All of the records must come back exactly. Please repeat them in full.

MATERIAL FOR THE TASK:
- Opening Delimiter -

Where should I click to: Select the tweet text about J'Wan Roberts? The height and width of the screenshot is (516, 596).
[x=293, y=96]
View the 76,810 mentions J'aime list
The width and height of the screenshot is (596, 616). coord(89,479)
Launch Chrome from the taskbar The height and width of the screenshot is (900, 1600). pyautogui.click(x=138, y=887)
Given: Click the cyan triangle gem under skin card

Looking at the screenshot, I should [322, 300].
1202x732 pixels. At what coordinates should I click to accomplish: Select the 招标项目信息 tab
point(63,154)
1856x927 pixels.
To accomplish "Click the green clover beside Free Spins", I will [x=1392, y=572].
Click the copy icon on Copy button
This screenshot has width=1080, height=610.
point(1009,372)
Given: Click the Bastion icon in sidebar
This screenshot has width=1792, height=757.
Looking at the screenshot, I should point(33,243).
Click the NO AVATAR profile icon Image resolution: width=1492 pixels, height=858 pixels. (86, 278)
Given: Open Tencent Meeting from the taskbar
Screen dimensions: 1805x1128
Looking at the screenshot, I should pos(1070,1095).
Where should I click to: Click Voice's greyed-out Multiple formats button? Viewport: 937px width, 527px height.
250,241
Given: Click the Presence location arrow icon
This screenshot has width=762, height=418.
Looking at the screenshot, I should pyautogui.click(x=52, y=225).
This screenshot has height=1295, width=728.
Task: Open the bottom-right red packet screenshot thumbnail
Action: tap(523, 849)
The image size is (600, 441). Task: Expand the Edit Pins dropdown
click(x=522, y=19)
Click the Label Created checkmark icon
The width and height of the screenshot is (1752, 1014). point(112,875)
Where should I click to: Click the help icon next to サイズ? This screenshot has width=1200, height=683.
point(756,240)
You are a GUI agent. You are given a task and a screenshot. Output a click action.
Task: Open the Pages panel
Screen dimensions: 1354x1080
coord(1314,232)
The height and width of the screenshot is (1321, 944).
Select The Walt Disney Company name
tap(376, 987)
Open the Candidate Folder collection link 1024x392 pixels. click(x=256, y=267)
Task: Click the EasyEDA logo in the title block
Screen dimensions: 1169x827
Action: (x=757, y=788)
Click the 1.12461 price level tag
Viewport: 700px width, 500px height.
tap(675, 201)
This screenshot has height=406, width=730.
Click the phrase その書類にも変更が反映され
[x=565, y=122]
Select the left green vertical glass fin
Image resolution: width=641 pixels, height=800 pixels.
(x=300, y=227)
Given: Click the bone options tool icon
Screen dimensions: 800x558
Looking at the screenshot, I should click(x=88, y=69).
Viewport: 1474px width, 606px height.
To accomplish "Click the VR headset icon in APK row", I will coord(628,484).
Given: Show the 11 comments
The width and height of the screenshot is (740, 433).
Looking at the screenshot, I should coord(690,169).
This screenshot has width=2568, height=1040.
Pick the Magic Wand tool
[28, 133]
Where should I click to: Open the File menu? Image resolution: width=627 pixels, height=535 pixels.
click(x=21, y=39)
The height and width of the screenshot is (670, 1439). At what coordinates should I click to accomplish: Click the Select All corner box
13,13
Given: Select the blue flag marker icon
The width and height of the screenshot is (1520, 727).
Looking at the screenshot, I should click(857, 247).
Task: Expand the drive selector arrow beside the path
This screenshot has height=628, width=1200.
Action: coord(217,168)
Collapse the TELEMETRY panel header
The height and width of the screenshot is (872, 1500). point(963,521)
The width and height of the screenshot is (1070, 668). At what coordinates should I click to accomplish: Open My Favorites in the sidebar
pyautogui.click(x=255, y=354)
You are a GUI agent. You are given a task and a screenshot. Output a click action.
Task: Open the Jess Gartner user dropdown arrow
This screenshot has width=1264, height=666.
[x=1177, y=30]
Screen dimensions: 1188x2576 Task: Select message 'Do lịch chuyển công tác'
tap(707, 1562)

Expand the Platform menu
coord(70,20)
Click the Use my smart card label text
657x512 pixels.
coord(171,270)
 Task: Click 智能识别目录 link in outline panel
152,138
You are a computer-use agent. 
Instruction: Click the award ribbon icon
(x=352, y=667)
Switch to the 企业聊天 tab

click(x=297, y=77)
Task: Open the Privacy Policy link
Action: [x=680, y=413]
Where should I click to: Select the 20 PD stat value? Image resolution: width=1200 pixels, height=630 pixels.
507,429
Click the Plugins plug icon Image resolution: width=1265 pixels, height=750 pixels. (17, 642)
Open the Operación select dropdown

- Closing Delimiter -

WRITTEN SOLUTION:
Where should I click to: Select the tweet text about J'Wan Roberts? The height and width of the screenshot is (516, 596).
[x=293, y=96]
View the 76,810 mentions J'aime list
The width and height of the screenshot is (596, 616). coord(89,479)
Launch Chrome from the taskbar The height and width of the screenshot is (900, 1600). pyautogui.click(x=138, y=887)
Given: Click the cyan triangle gem under skin card

Looking at the screenshot, I should [322, 300].
1202x732 pixels. At what coordinates should I click to accomplish: Select the 招标项目信息 tab
point(63,154)
1856x927 pixels.
To accomplish "Click the green clover beside Free Spins", I will [x=1392, y=572].
Click the copy icon on Copy button
This screenshot has width=1080, height=610.
point(1009,372)
Given: Click the Bastion icon in sidebar
This screenshot has width=1792, height=757.
Looking at the screenshot, I should point(33,243).
Click the NO AVATAR profile icon Image resolution: width=1492 pixels, height=858 pixels. (86, 278)
Given: Open Tencent Meeting from the taskbar
Screen dimensions: 1805x1128
Looking at the screenshot, I should pos(1070,1095).
Where should I click to: Click Voice's greyed-out Multiple formats button? Viewport: 937px width, 527px height.
250,241
Given: Click the Presence location arrow icon
This screenshot has width=762, height=418.
Looking at the screenshot, I should pyautogui.click(x=52, y=225).
This screenshot has height=1295, width=728.
Task: Open the bottom-right red packet screenshot thumbnail
Action: tap(523, 849)
The image size is (600, 441). Task: Expand the Edit Pins dropdown
click(x=522, y=19)
Click the Label Created checkmark icon
The width and height of the screenshot is (1752, 1014). point(112,875)
Where should I click to: Click the help icon next to サイズ? This screenshot has width=1200, height=683.
point(756,240)
You are a GUI agent. You are given a task and a screenshot. Output a click action.
Task: Open the Pages panel
Screen dimensions: 1354x1080
coord(1314,232)
The height and width of the screenshot is (1321, 944).
Select The Walt Disney Company name
tap(376, 987)
Open the Candidate Folder collection link 1024x392 pixels. click(x=256, y=267)
Task: Click the EasyEDA logo in the title block
Screen dimensions: 1169x827
Action: (x=757, y=788)
Click the 1.12461 price level tag
Viewport: 700px width, 500px height.
tap(675, 201)
This screenshot has height=406, width=730.
Click the phrase その書類にも変更が反映され
[x=565, y=122]
Select the left green vertical glass fin
Image resolution: width=641 pixels, height=800 pixels.
(x=300, y=227)
Given: Click the bone options tool icon
Screen dimensions: 800x558
Looking at the screenshot, I should click(x=88, y=69).
Viewport: 1474px width, 606px height.
To accomplish "Click the VR headset icon in APK row", I will coord(628,484).
Given: Show the 11 comments
The width and height of the screenshot is (740, 433).
Looking at the screenshot, I should coord(690,169).
This screenshot has width=2568, height=1040.
Pick the Magic Wand tool
[28, 133]
Where should I click to: Open the File menu? Image resolution: width=627 pixels, height=535 pixels.
click(x=21, y=39)
The height and width of the screenshot is (670, 1439). At what coordinates should I click to accomplish: Click the Select All corner box
13,13
Given: Select the blue flag marker icon
The width and height of the screenshot is (1520, 727).
Looking at the screenshot, I should click(857, 247).
Task: Expand the drive selector arrow beside the path
This screenshot has height=628, width=1200.
Action: coord(217,168)
Collapse the TELEMETRY panel header
The height and width of the screenshot is (872, 1500). point(963,521)
The width and height of the screenshot is (1070, 668). At what coordinates should I click to accomplish: Open My Favorites in the sidebar
pyautogui.click(x=255, y=354)
You are a GUI agent. You are given a task and a screenshot. Output a click action.
Task: Open the Jess Gartner user dropdown arrow
This screenshot has width=1264, height=666.
[x=1177, y=30]
Screen dimensions: 1188x2576 Task: Select message 'Do lịch chuyển công tác'
tap(707, 1562)

Expand the Platform menu
coord(70,20)
Click the Use my smart card label text
657x512 pixels.
coord(171,270)
 Task: Click 智能识别目录 link in outline panel
152,138
You are a computer-use agent. 
Instruction: Click the award ribbon icon
(x=352, y=667)
Switch to the 企业聊天 tab

click(x=297, y=77)
Task: Open the Privacy Policy link
Action: [x=680, y=413]
Where should I click to: Select the 20 PD stat value? Image resolution: width=1200 pixels, height=630 pixels.
507,429
Click the Plugins plug icon Image resolution: width=1265 pixels, height=750 pixels. (17, 642)
Open the Operación select dropdown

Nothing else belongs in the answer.